Good advice, and an exhortation to have faith in our heavenly Father’s care for us.  We humans do tend to be anxious.  So we should boldly forge ahead in total confidence about the future?

Well, we humans also tend to have a problem in the opposite direction.  The most succinct caution in that direction is:  “Do not boast about tomorrow, for you do not know what a day may bring.” (Proverbs 27:1)

We do like to brag.  (Including bragging about how humble we are, but that’s another topic.)  The point of this proverb is that we have a tendency to over-estimate our control over things around us, and even over our own lives.  This especially comes out in areas such as career planning, retirement planning, money management, and related things.

Jesus addresses this problem, just as he does the reverse problem of our worry.  He tells a parable about a rich man and his retirement plan.  The man says, “And I will say to my soul, ‘Soul, you have ample goods laid up for many years; relax, eat, drink, be merry.’  But God said to him, ‘Fool! This night your life is required of you, and the things you have prepared, whose will they be?’  So is the one who lays up treasure for himself and is not rich toward God.”  (Luke 12:19-21)

James similarly has some strong words about business planning, which can be extended to many other areas of life.  James cautions: “Come now, you who say, ‘Today or tomorrow we will go into such and such a town and spend a year there and trade and make a profit’— yet you do not know what tomorrow will bring. What is your life?  For you are a mist that appears for a little time and then vanishes.  Instead you ought to say, ‘If the Lord wills, we will live and do this or that.’  As it is, you boast in your arrogance. All such boasting is evil. (James 4:13-16)

The man in Jesus’s parable boasts about tomorrow.  The businesspeople James criticizes boast about tomorrow.  Thankfully, both of them point us in the right direction, as does the proverb.  Here’s the solution to this particular problem we humans have.  (1) Remember that you don’t know what’s around the corner.  (2) Develop richness toward God—which will mean devoting time and attention to that, therefore less time and attention to income, career, retirement, etc.  (3) Always, always remember that we must defer to the Lord’s will, and be prepared for Him to say, “No, what you have in mind isn’t the direction I have in mind for you.”

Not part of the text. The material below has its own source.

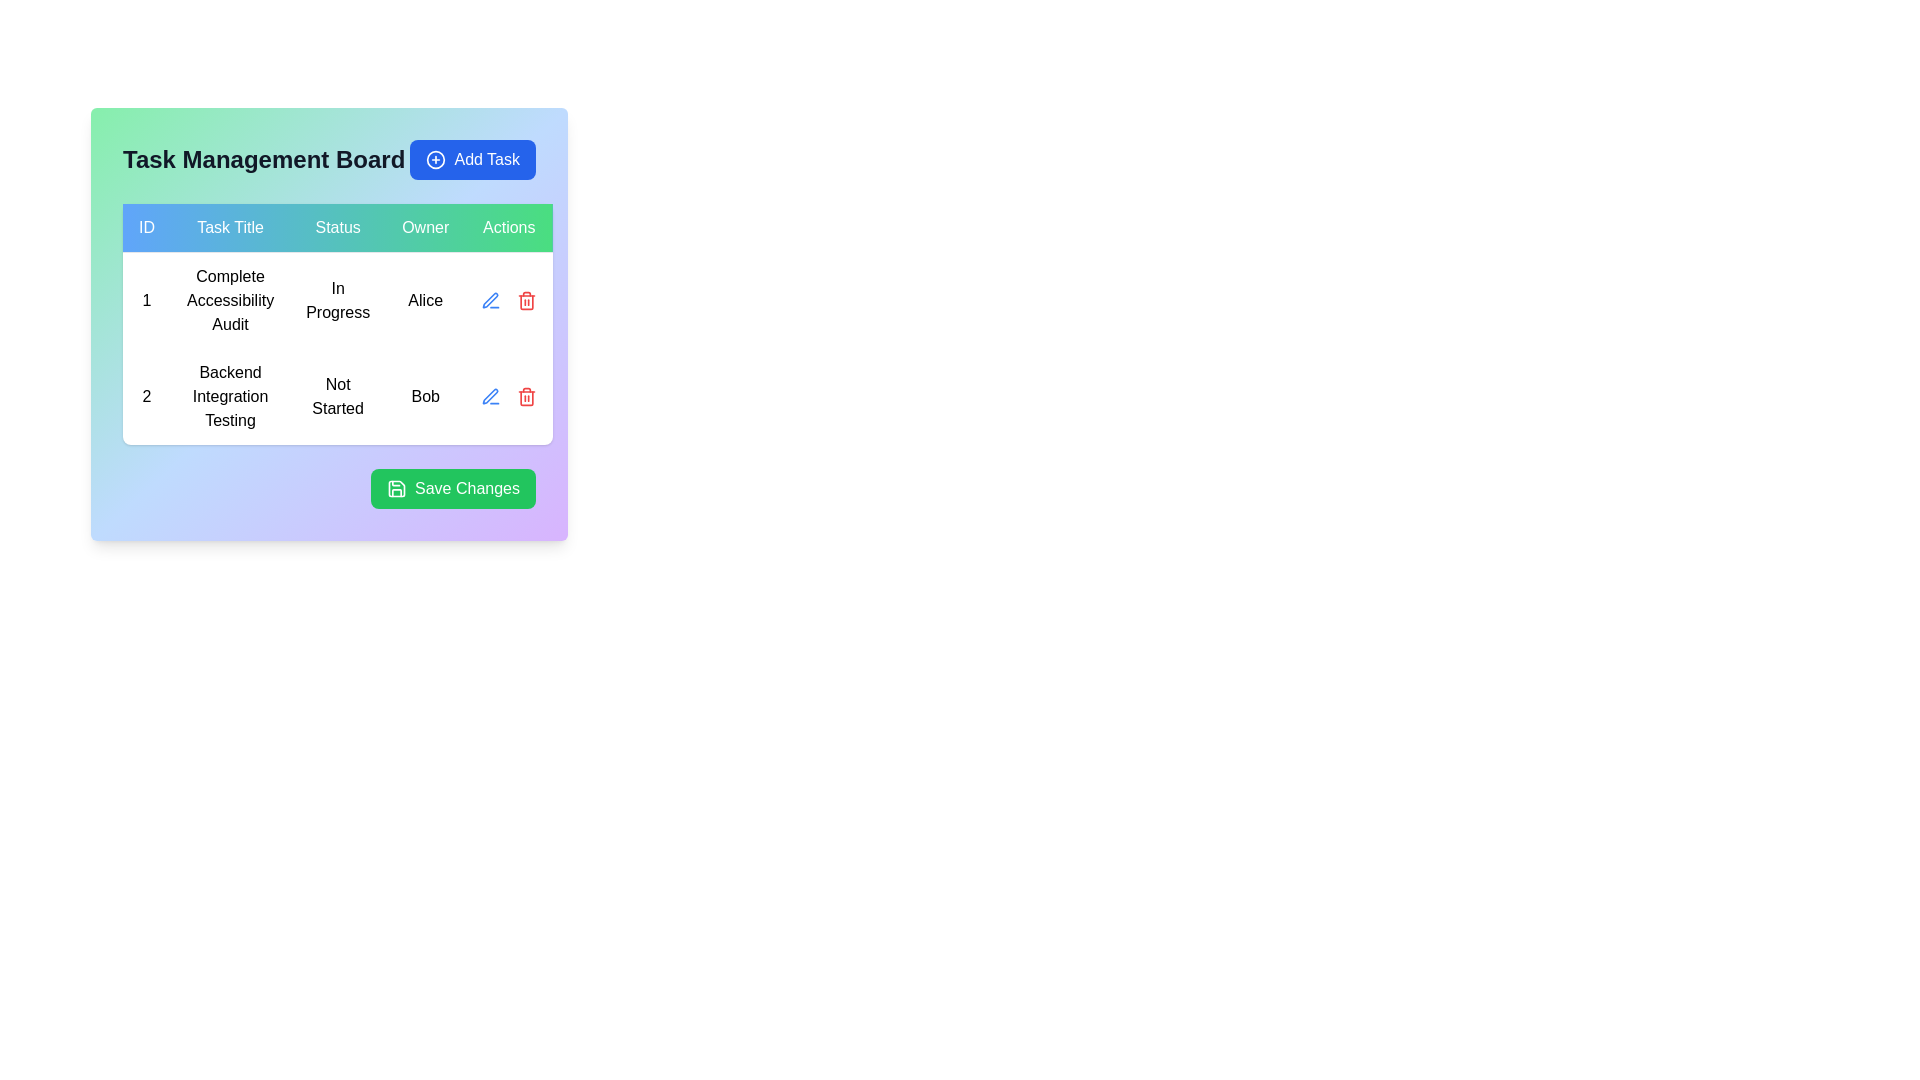  Describe the element at coordinates (509, 300) in the screenshot. I see `the blue pencil icon in the Interactive control group under the 'Actions' column of the first row` at that location.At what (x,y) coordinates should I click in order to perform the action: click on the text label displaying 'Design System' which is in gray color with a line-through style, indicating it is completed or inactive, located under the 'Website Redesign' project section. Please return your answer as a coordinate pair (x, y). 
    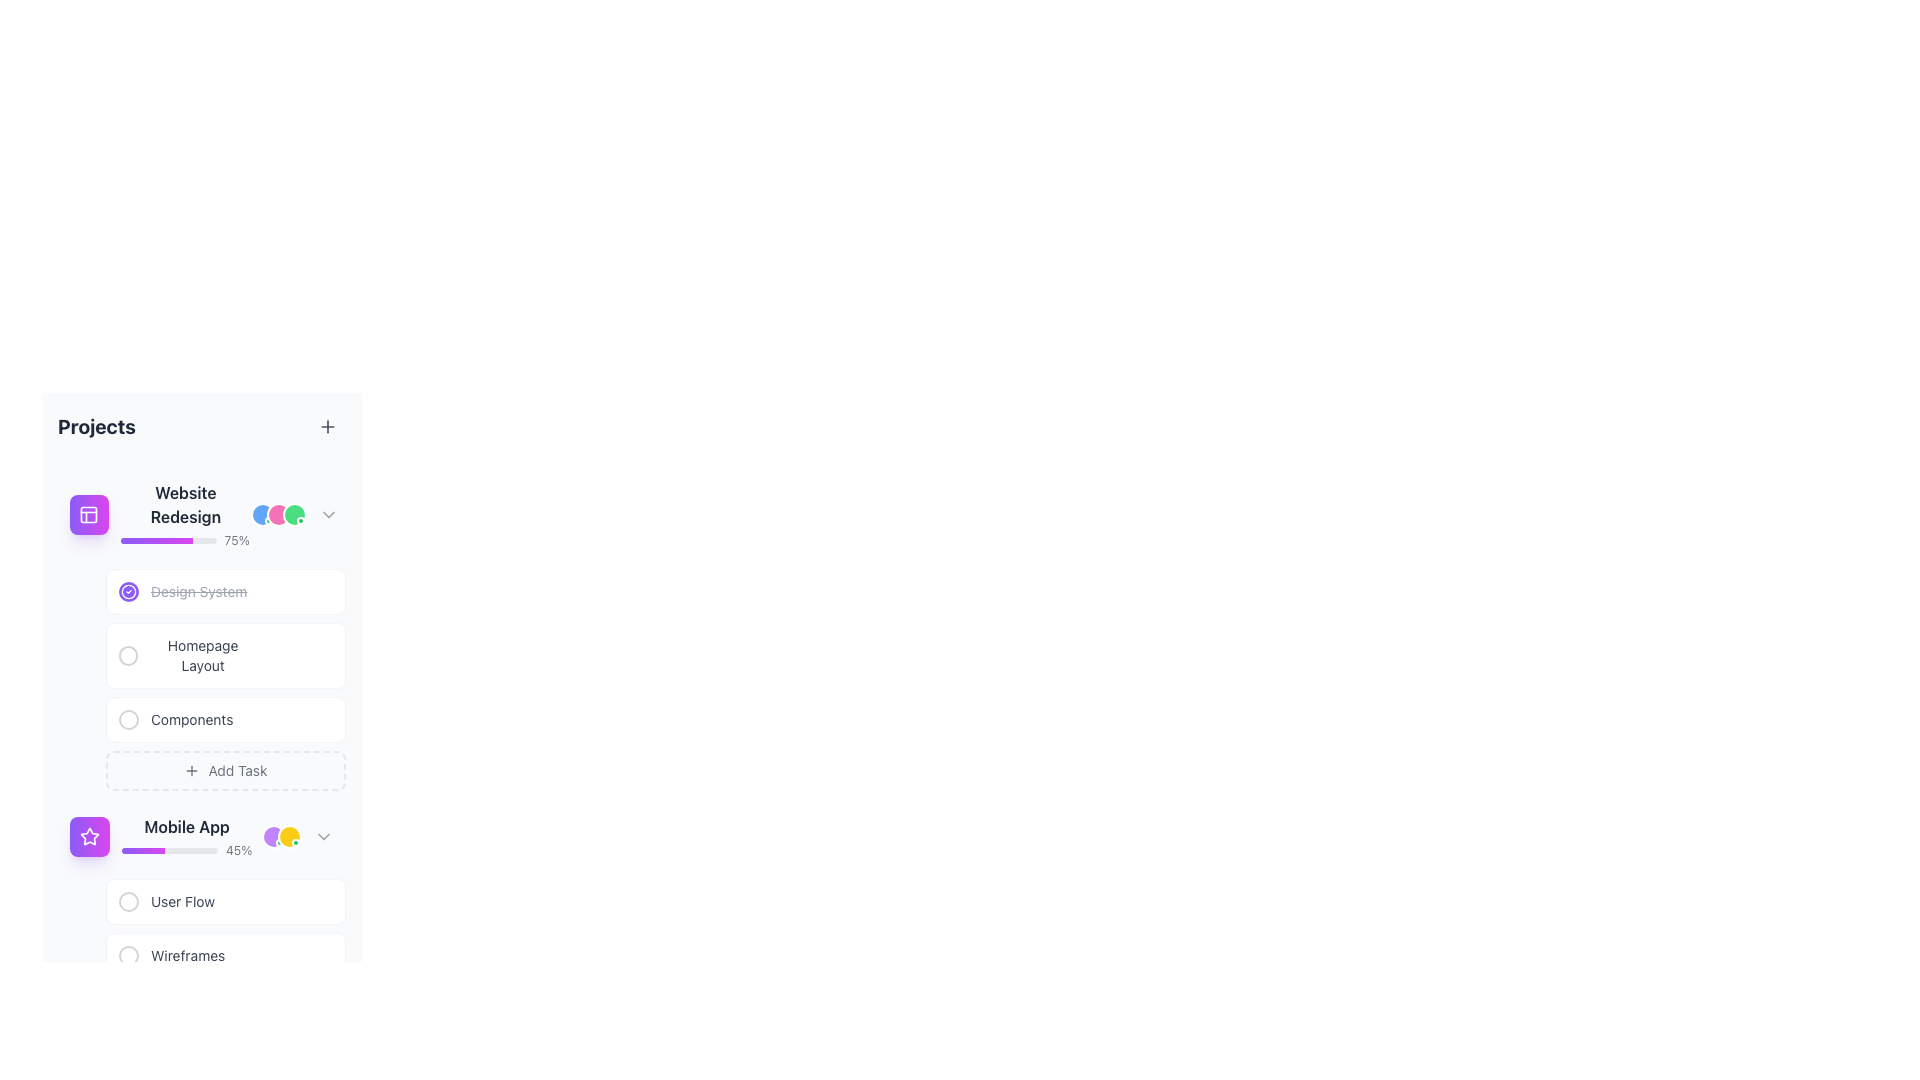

What we have in this proverb, this parable, this caution, is instruction to meekness.  Not to presume, especially not to presume we’re the ones in control.  What do we know about meekness?  Surely as soon as you saw the word you thought of Jesus in the Beatitudes:  “Blessed are the meek, for they shall inherit the earth.” (Matthew 5:5)  Inherit the earth.  Need I point out that’s a lot more than what we were thinking in our business plan, our retirement plan?

This is not instruction to do no planning.  It is instruction to accept that we’re not the ones in control, that central to our planning is being “rich toward God”, and that all our plans are undertaken in prayer and in willingness to defer to the Lord’s will.

Oh yes, and that we aren’t anxious about it.